_Problem details_. Look through the material below and copy exactly the lines from the line with "Accessibility (47, 1986)" to the line with "Donate (32, 2093)", those two lines included.

_Dataset excerpts_.

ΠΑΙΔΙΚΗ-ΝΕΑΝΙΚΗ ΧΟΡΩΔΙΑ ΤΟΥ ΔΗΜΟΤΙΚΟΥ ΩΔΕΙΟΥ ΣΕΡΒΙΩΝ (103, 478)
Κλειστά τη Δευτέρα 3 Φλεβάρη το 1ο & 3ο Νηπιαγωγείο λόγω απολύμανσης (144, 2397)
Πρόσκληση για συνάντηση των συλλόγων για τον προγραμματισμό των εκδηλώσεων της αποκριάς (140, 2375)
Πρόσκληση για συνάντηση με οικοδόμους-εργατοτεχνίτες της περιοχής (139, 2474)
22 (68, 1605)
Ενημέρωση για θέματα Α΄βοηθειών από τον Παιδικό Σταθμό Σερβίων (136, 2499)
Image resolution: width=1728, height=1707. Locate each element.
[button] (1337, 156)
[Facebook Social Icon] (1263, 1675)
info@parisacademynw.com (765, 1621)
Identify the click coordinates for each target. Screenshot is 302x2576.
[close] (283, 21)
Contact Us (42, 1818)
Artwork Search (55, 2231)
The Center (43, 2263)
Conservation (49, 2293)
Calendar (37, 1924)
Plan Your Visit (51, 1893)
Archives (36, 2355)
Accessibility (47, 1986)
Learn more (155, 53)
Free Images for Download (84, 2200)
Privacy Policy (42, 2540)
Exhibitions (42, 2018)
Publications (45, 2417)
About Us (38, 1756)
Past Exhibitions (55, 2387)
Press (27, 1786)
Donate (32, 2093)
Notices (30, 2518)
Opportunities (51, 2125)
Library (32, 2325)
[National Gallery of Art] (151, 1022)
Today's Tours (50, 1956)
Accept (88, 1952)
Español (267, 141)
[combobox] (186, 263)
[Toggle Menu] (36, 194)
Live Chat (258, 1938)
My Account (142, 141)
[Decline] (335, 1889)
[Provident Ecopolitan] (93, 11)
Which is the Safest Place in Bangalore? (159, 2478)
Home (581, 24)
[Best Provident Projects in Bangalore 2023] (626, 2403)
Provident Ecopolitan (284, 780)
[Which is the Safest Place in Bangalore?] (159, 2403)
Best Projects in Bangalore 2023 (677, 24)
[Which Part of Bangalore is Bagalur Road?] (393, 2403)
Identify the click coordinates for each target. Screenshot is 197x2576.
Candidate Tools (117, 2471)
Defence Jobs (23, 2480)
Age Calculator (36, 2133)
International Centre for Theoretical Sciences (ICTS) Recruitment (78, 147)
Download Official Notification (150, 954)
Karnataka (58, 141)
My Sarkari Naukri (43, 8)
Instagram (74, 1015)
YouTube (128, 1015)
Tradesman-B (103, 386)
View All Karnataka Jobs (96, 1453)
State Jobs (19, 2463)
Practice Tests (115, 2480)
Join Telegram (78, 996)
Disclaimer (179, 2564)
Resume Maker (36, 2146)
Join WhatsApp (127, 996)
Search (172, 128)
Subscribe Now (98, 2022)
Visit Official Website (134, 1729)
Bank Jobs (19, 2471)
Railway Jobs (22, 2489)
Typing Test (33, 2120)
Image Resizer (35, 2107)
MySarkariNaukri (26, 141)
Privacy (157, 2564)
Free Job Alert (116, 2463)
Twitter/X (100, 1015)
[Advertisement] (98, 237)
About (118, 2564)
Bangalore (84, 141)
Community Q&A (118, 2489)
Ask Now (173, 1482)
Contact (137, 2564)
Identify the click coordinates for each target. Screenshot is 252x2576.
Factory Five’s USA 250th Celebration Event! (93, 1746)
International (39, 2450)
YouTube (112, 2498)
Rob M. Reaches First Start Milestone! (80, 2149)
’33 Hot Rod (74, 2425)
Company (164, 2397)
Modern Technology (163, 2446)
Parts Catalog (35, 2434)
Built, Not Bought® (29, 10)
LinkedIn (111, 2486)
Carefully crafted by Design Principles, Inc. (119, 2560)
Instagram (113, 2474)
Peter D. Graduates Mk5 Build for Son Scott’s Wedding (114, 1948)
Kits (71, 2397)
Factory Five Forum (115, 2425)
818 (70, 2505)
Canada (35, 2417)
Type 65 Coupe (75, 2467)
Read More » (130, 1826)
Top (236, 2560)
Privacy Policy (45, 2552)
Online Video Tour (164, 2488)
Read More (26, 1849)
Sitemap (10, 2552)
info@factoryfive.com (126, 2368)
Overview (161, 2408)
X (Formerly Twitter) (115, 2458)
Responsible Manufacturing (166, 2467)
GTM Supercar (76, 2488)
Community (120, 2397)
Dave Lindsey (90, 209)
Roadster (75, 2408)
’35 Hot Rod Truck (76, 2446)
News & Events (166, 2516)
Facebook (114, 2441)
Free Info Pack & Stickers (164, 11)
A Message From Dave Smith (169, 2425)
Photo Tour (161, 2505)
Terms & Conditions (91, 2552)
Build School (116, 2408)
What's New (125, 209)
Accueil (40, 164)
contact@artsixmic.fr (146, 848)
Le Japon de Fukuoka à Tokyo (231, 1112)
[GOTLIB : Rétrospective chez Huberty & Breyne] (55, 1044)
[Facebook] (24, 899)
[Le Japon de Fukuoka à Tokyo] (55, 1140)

_Written answer_.
Accessibility (47, 1986)
Learn more (155, 53)
Free Images for Download (84, 2200)
Privacy Policy (42, 2540)
Exhibitions (42, 2018)
Publications (45, 2417)
About Us (38, 1756)
Past Exhibitions (55, 2387)
Press (27, 1786)
Donate (32, 2093)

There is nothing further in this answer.